>> Begin PROVIDED PASSAGE
- Genre: Soap opera Drama
- Created by: Reg Watson
- Country of origin: Australia
- Original language: English
- No. of seasons: 1
- No. of episodes: 180

Production
- Running time: 30mins
- Production company: Reg Grundy Organisation

Original release
- Network: Seven Network
- Release: January 28, 1975 – 1976

= Until Tomorrow (TV series) =

Television series

Until Tomorrow is an Australian television soap opera created by Reg Watson. The series was produced in colour by the Reg Grundy Organisation for the Seven Network in 1975. It was the second soap opera made by the Reg Grundy Organisation, the first having been Class of '74. It is notable for having been made in Brisbane as opposed to Sydney or Melbourne, and was one of the few Australian soap operas produced for a daytime slot, screening at 2.30 pm in Sydney and 1.30pm in Melbourne.

==Series synopsis==
Until Tomorrow examined the activities of various residents of the suburban Vale Street. Storylines involved revenge plots, murder, affairs, and blindness. The cast included Ron Cadee as Bill Wainwright, the corner shop keeper; television personality Hazel Phillips as Marge Stewart, a "widowed gossip on the look out for a mate"; Kaye Stevenson, Muriel Watson, Sue Robinson, Babette Stephens, and Barry Otto.
>> End PROVIDED PASSAGE
>> Begin MATERIAL PROVIDED
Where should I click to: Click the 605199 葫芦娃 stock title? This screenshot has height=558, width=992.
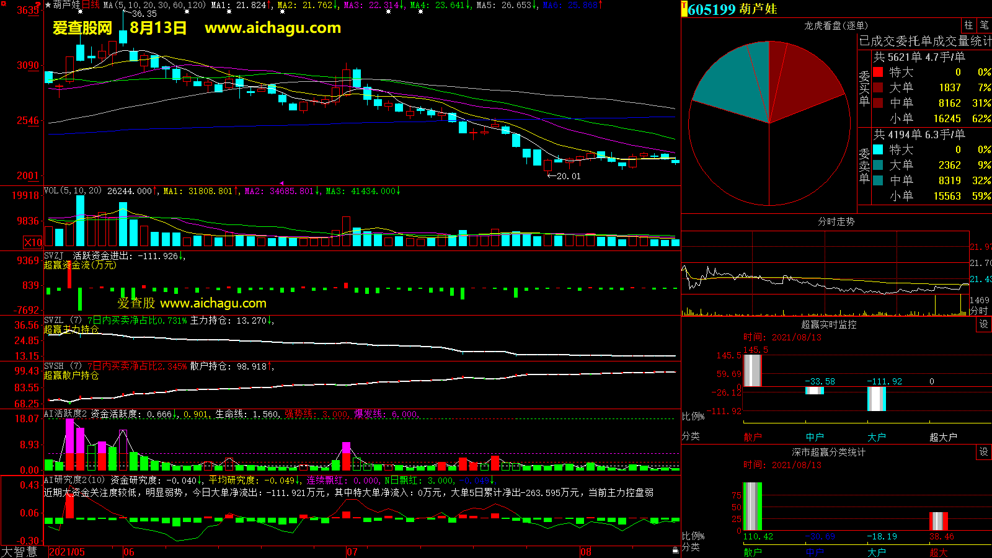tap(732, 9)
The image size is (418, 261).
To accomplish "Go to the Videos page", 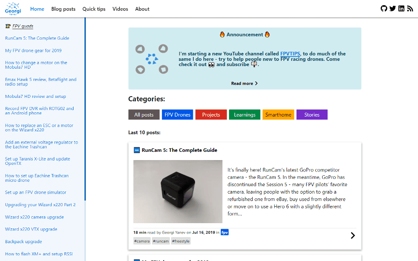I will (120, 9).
>> End MATERIAL PROVIDED
>> Begin MATERIAL PROVIDED
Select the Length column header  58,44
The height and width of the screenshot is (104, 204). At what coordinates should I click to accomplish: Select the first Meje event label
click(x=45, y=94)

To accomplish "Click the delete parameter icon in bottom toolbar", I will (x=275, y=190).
>> End MATERIAL PROVIDED
>> Begin MATERIAL PROVIDED
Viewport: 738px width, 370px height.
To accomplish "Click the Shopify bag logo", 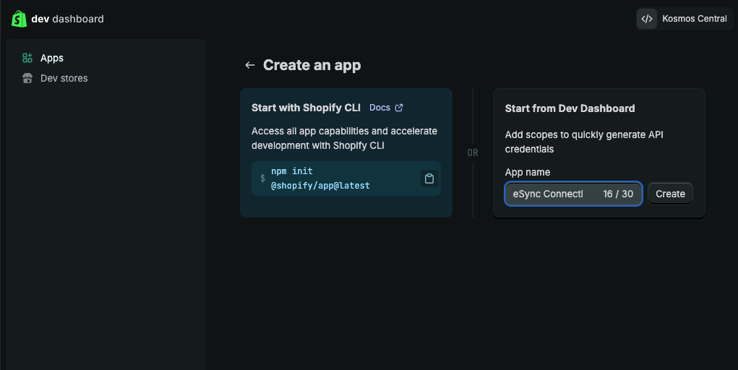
>> End MATERIAL PROVIDED
GOAL OF THE EXERCISE
Reproduce the Until Tomorrow article from "Original release" to "1.30pm in Melbourne.". The data above come from a source separate from the Until Tomorrow article.

FULL RESPONSE
Original release
- Network: Seven Network
- Release: January 28, 1975 – 1976

= Until Tomorrow (TV series) =

Television series

Until Tomorrow is an Australian television soap opera created by Reg Watson. The series was produced in colour by the Reg Grundy Organisation for the Seven Network in 1975. It was the second soap opera made by the Reg Grundy Organisation, the first having been Class of '74. It is notable for having been made in Brisbane as opposed to Sydney or Melbourne, and was one of the few Australian soap operas produced for a daytime slot, screening at 2.30 pm in Sydney and 1.30pm in Melbourne.